Comment by mikkupikku
2 hours ago
I think a lot of it comes down to how well the user understands the problem, because that determines the quality of instructions and feedback given to the LLM.
For instance, I know some people have had success with getting claude to do game development. I have never bothered to learn much of anything about game development, but have been trying to get claude to do the work for me. Unsuccessful. It works for people who understand the problem domain, but not for those who don't. That's my theory.

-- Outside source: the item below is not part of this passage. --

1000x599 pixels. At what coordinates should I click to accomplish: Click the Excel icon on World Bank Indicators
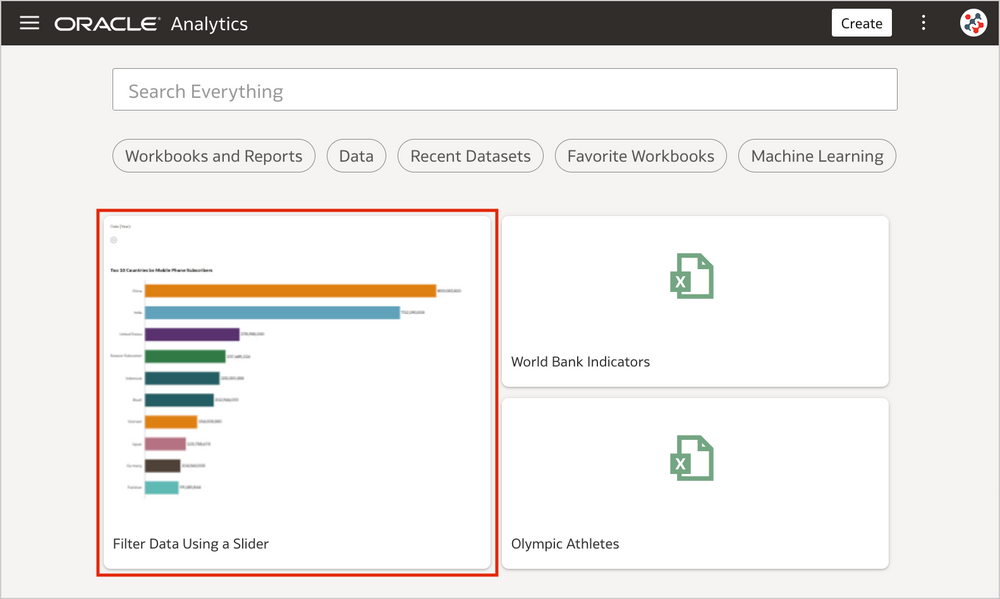point(691,277)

It works for hard problems when the person already solves it and just needs the grunt work done
It also works for problems that have been solved a thousand times before, which impresses people and makes them think it is actually solving those problems
Which matches what they are. They're first and foremost pattern recognition engines extraordinaire. If they can identify some pattern that's out of whack in your code compared to something in the training data, or a bug that is similar to others that have been fixed in their training set, they can usually thwack those patterns over to your latent space and clean up the residuals. If comparing pattern matching alone, they are superhuman, significantly.
"Reasoning", however, is a feature that has been bolted on with a hacksaw and duct tape. Their ability to pattern match makes reasoning seem more powerful than it actually is. If your bug is within some reasonable distance of a pattern it has seen in training, reasoning can get it over the final hump. But if your problem is too far removed from what it has seen in its latent space, it's not likely to figure it out by reasoning alone.